April 2006 Newsletter

Researching Modern International History in Madrid

David A. Messenger

 

Scholars who research and write about the foreign affairs of Iberia are, quite naturally, drawn to the histories of the great Spanish Empire. Many of them treat post-imperial Spain as an aberration from the rest of Europe . However, some historians now believe that Spain remained an important presence in the international community long after the slow decline of Spanish power that began in the late seventeenth century and was apparent to all by the time of the French Revolution. This new perspective on the importance of post-imperial Spain has not led to a mad rush into the archives of Iberia. Yet there are many topics of interest from the post-imperial era that are deserving of more attention, including the 1823 French intervention against Spain’s liberal government; the colonial wars Spain fought alongside France in Morocco in the 1920s; the Spanish Civil War and its international implications; and the semi-fascist dictatorship in post-1945 Spain, delicately balancing its commitment to authoritarian rule with its participation in the Atlantic Alliance.

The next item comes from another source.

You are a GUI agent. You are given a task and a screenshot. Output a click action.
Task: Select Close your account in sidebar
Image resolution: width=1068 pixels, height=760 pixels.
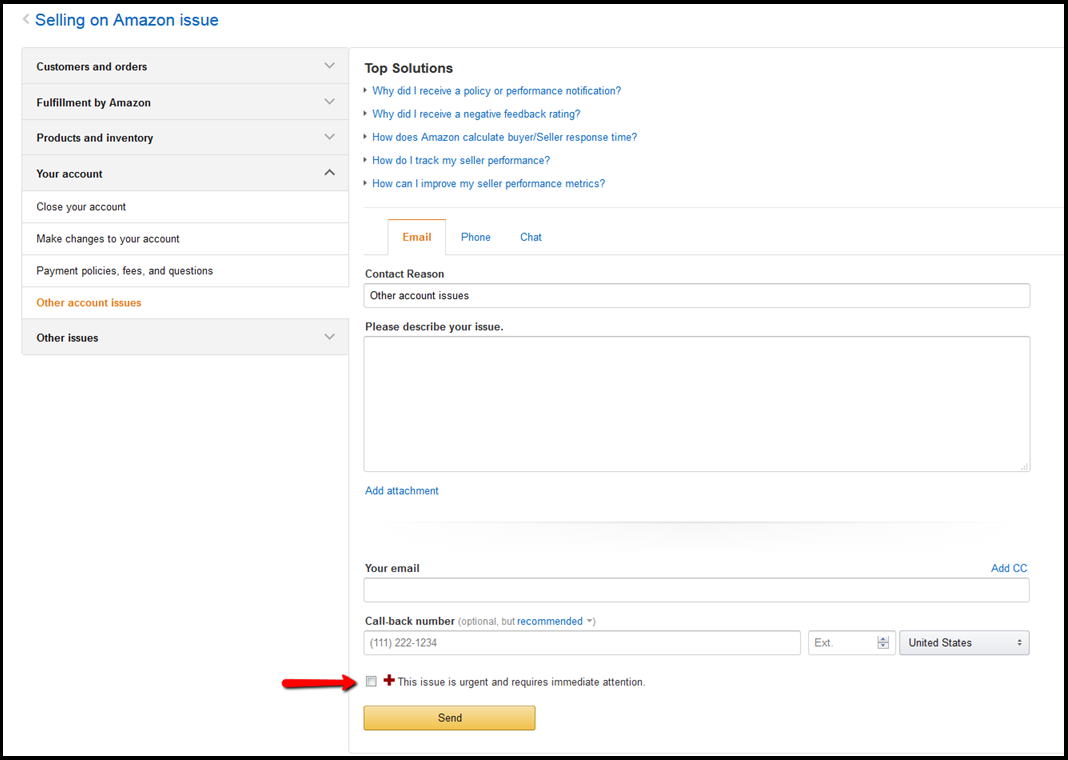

International historians and SHAFR members who are interested in foreign affairs in the nineteenth and twentieth centuries will be drawn to Madrid for the wealth of archival material available there. The Archivo Historico Nacional has a limited number of state documents concerning foreign affairs, most especially relating to the last third of the eighteenth century and the Napoleonic era. The majority of relevant documents, however, are held in smaller archives. The Ministry of Foreign Affairs maintains its own archive inside its offices at the Palacio Santa Cruz, just off the Plaza Mayor in the center of the city. This is the primary archive for anyone researching world policy since the late eighteenth century. Its main holdings consist of the paperwork produced by members of the Foreign Ministry in Spain and across the world, but it has important special collections as well. One of these is the collection of papers from the Republican government-in-exile between 1939 and 1954, which documents the Republicans’ failed effort to find international support for their cause in the aftermath of the Spanish Civil War. Additionally, the collection of personal papers, called Archivos Particulares, holds the records of Juan Negrín, who was prime minister during the Civil War (1937-39). For those wishing to pursue a topic in greater depth, the Archivo General de la Administracíón, just outside of Madrid in Alcala de Henares, holds records from a variety of government entities, including Foreign Ministry files from the years 1711 to 1981 from embassies, legations and consulates. Files from the Washington embassy and important American consulates like New York will be of special interest to SHAFR members. For those interested in the diplomacy of imperialism and decolonization, the records of the Diplomatic Cabinet of the Spanish High Commission in Morocco (1909-1956) are also housed in Alcala.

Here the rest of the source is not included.